══ Recorded information ══

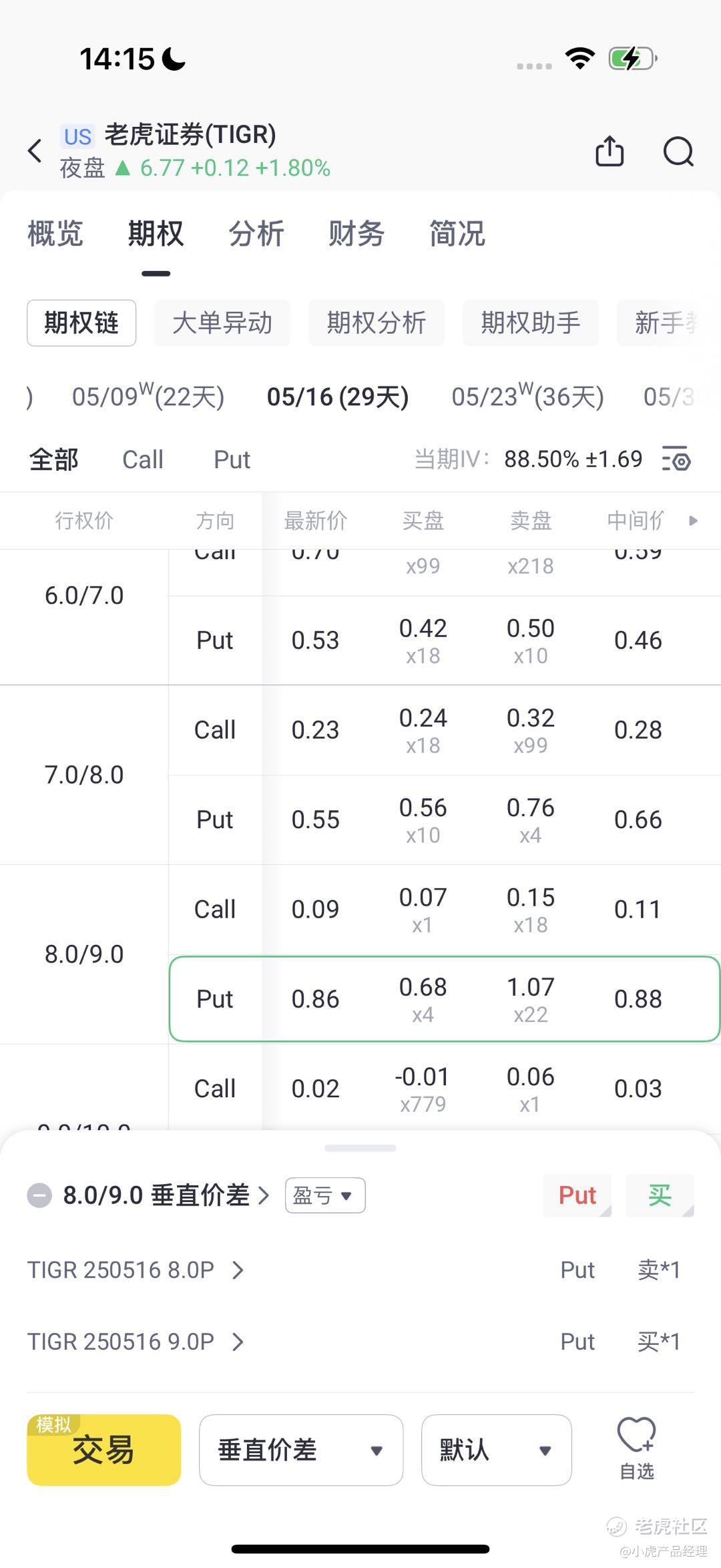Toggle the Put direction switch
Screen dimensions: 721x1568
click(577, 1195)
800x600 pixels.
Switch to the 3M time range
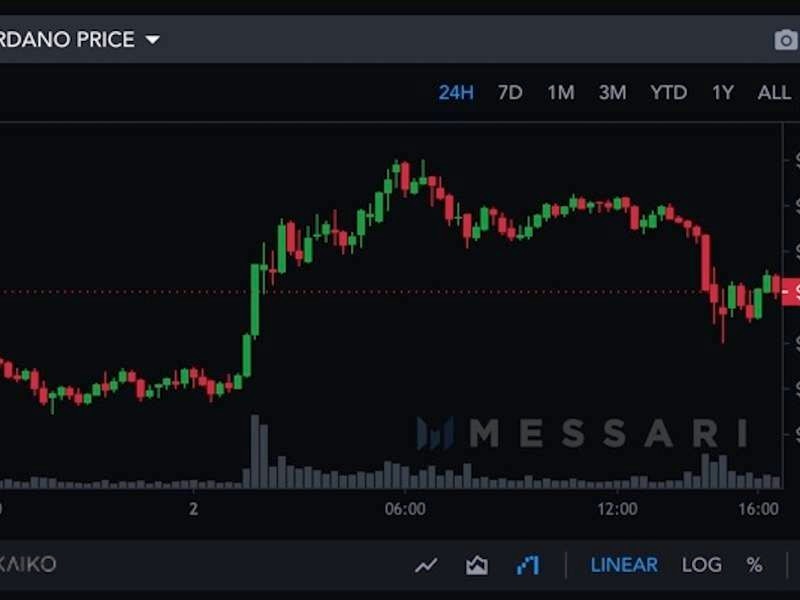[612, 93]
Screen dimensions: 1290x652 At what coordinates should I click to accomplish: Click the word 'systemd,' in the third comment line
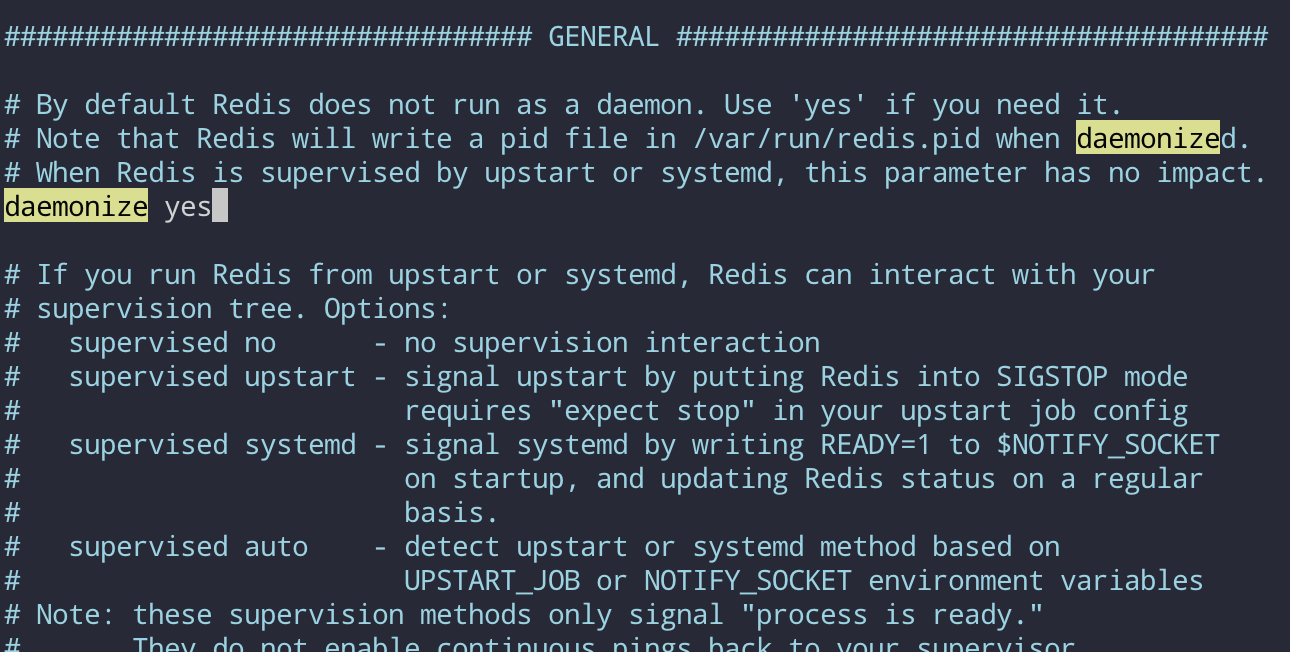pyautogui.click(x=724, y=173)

═══
══ Recorded information ══

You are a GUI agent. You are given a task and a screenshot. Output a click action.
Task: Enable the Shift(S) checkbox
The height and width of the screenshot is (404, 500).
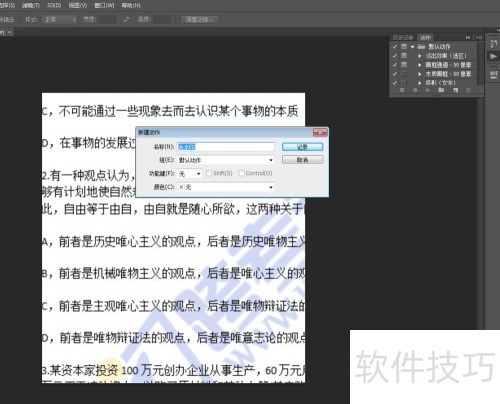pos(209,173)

═══
══ Recorded information ══

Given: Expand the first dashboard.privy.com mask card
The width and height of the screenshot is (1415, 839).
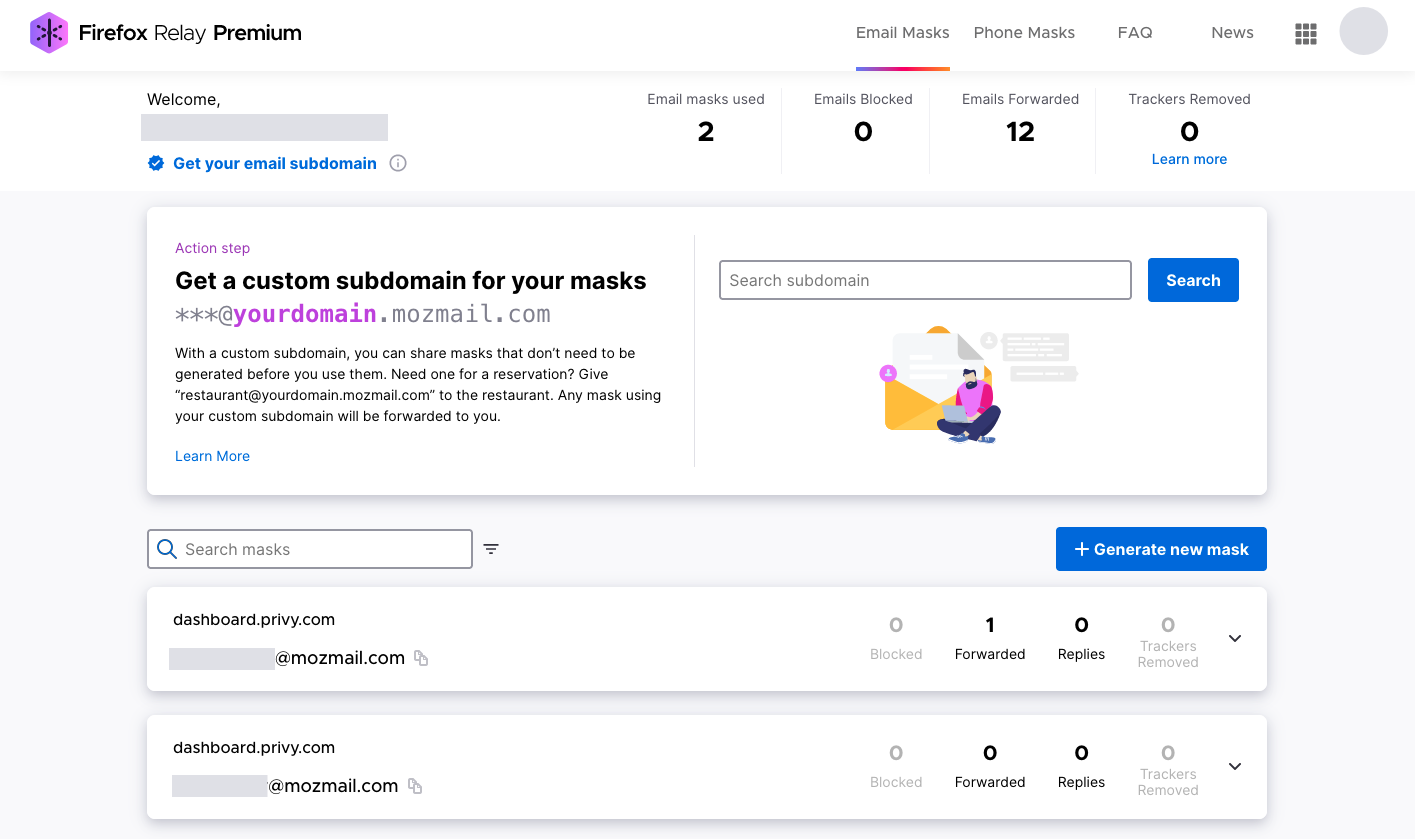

═══

◆ Prompt ◆
Whatever else the listing above holds, retype exactly only the lines from the one containing "Given: Expand the" to the one containing "The width and", both ends kept.

◆ Solution to this problem ◆
Given: Expand the first dashboard.privy.com mask card
The width and height of the screenshot is (1415, 839).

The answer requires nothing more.